Google has taken down a popular Chrome extension called Archive Poster, which was quietly mining cryptocurrency from over 105,000 users. According to a report by BleepingComputer, the extension has been deploying an in-browser cryptocurrency miner which hijacks a user’s CPU and mines for Monero without asking for any permissions. As per its description, Archive Poster is an extension which allows Tumblr users to “reblog, queue, draft and like posts directly from another blog's archive.”
As per the report, the Archive Poster app would hijack a user’s CPU to mine for cryptocurrency for the entire duration Chrome was active. Many user reviews of the extension revealed that it had incorporated the Coinhive in-browser miner in its source code, which was also used by “The Pirate Bay” for Cryptojacking users. Cryptojacking is the process of secretly mining cryptocurrencies using other people’s computer resources without their knowledge.

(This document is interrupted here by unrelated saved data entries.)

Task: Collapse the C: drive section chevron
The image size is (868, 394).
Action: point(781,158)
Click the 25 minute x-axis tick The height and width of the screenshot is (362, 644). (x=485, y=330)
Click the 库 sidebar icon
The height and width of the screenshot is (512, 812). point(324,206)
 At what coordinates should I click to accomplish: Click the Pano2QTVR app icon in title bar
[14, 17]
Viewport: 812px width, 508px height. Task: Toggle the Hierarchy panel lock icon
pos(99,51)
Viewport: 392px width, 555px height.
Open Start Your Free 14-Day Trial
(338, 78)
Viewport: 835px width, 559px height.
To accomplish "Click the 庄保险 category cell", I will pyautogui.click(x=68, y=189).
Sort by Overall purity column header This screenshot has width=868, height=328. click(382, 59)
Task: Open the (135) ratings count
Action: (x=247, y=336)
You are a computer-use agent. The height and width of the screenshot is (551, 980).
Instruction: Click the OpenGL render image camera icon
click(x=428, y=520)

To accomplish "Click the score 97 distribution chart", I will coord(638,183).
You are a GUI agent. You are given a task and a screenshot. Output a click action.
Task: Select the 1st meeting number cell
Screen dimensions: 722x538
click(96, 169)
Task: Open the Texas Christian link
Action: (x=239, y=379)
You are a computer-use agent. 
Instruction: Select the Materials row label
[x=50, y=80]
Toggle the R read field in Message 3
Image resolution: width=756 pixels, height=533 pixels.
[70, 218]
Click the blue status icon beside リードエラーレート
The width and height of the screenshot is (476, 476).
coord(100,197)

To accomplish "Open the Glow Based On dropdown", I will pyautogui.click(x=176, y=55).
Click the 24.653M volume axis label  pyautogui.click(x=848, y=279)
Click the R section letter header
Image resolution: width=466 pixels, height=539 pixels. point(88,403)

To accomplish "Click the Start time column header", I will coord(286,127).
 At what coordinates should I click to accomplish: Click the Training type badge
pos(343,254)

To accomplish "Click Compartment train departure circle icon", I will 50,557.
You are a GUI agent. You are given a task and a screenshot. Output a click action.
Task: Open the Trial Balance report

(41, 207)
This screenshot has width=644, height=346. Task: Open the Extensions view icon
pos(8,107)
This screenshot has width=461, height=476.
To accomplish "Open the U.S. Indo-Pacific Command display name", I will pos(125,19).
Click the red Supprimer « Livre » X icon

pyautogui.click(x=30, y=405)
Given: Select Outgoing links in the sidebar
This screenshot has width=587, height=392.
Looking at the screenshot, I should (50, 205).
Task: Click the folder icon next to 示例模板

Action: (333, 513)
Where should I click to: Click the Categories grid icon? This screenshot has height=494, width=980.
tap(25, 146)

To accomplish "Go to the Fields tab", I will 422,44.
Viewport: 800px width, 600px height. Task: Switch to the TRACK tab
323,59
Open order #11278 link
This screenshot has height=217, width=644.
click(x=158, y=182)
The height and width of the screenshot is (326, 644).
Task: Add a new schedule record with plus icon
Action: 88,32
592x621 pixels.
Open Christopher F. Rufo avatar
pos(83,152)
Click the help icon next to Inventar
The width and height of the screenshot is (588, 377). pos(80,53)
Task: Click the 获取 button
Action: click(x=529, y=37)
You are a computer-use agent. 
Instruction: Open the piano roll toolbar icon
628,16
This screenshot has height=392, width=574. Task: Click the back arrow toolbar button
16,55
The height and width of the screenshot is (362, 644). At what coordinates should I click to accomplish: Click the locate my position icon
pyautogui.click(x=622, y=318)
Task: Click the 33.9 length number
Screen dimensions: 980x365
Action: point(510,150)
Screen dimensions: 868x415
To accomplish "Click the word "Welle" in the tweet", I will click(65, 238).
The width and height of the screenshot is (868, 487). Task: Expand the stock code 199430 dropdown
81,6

Facebook’s Messenger was also recently attacked with a new cryptocurrency-mining bot called “Digimine” to mine Monero. The bot only affects Facebook Messenger's desktop or web browser version. As per a previous report, it sends a file which if opened on other platforms, does not work as intended. It cryptojacks a user’s browser and also installs a registry autostart mechanism as well as system infection marker. It launches Chrome on its own to install a malicious browser extension that it retrieves from a command-and-control (C&C) server.
Also, the malware relaunches Chrome if it’s already running to make sure that the extension is installed. Although Chrome extensions can only be installed via the browser’s Web Store, attackers bypassed this by launching Chrome via command line.